4. In your recursive function, it looks like you are not taking into account the base case of n = 1 or n = 2. In these cases, you should return a value of 10 instead of using the recursive formula. This may be why your program is not producing the correct output for inputs 3-9.

I hope these suggestions are helpful in debugging your program. Keep up the good work!

## What is an array in MIPS assembly language?

An array in MIPS assembly language is a data structure that allows for the storage of multiple elements of the same data type in a contiguous block of memory. Each element in the array can be accessed using its index, which represents its position in the array.

## How do you declare an array in MIPS assembly language?

To declare an array in MIPS assembly language, you first need to allocate memory for the array using the .space directive. Then, you can initialize the array by storing values in each element using the sw instruction.

## What is recursion in MIPS assembly language?

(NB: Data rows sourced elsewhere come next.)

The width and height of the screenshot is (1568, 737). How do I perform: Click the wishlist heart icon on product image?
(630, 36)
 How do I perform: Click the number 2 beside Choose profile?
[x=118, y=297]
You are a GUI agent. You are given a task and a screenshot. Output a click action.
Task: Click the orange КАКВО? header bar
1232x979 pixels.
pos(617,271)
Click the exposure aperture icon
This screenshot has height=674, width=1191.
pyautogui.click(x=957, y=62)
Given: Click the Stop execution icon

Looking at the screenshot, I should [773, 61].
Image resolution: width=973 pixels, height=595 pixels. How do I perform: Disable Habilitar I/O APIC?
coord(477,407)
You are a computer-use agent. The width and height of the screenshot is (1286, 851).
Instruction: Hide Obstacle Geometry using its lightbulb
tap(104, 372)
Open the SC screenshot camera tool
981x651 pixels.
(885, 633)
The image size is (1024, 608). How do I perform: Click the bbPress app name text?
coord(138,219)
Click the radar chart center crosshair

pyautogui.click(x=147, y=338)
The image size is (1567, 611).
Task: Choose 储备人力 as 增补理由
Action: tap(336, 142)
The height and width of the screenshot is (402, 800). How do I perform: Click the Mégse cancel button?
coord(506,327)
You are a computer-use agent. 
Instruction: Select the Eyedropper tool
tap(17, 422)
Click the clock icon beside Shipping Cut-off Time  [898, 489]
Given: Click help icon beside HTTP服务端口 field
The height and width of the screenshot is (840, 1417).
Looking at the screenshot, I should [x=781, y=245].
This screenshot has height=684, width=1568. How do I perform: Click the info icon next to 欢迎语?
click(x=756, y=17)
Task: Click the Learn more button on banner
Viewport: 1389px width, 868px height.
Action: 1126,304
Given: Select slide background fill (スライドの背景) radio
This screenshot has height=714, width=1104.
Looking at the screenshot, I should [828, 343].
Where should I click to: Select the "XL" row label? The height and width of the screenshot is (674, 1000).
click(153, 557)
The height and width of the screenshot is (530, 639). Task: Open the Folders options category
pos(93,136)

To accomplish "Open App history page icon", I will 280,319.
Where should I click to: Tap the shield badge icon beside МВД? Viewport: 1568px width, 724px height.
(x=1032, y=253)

Recursion in MIPS assembly language is a programming technique where a function calls itself until a certain condition is met. This allows for the solution of complex problems by breaking them down into smaller, more manageable subproblems.

## How do you implement recursion in MIPS assembly language?

To implement recursion in MIPS assembly language, you need to define a base case that will end the recursive calls and a recursive case that will call the function again with a smaller input. It is important to keep track of the function's state, such as the return address and the values of the function's variables, by using the stack.

## What are the benefits of using arrays and recursion in MIPS assembly language?

Arrays and recursion in MIPS assembly language allow for the efficient storage and manipulation of large amounts of data and the solution of complex problems. They also promote code reusability and can lead to more elegant and concise solutions.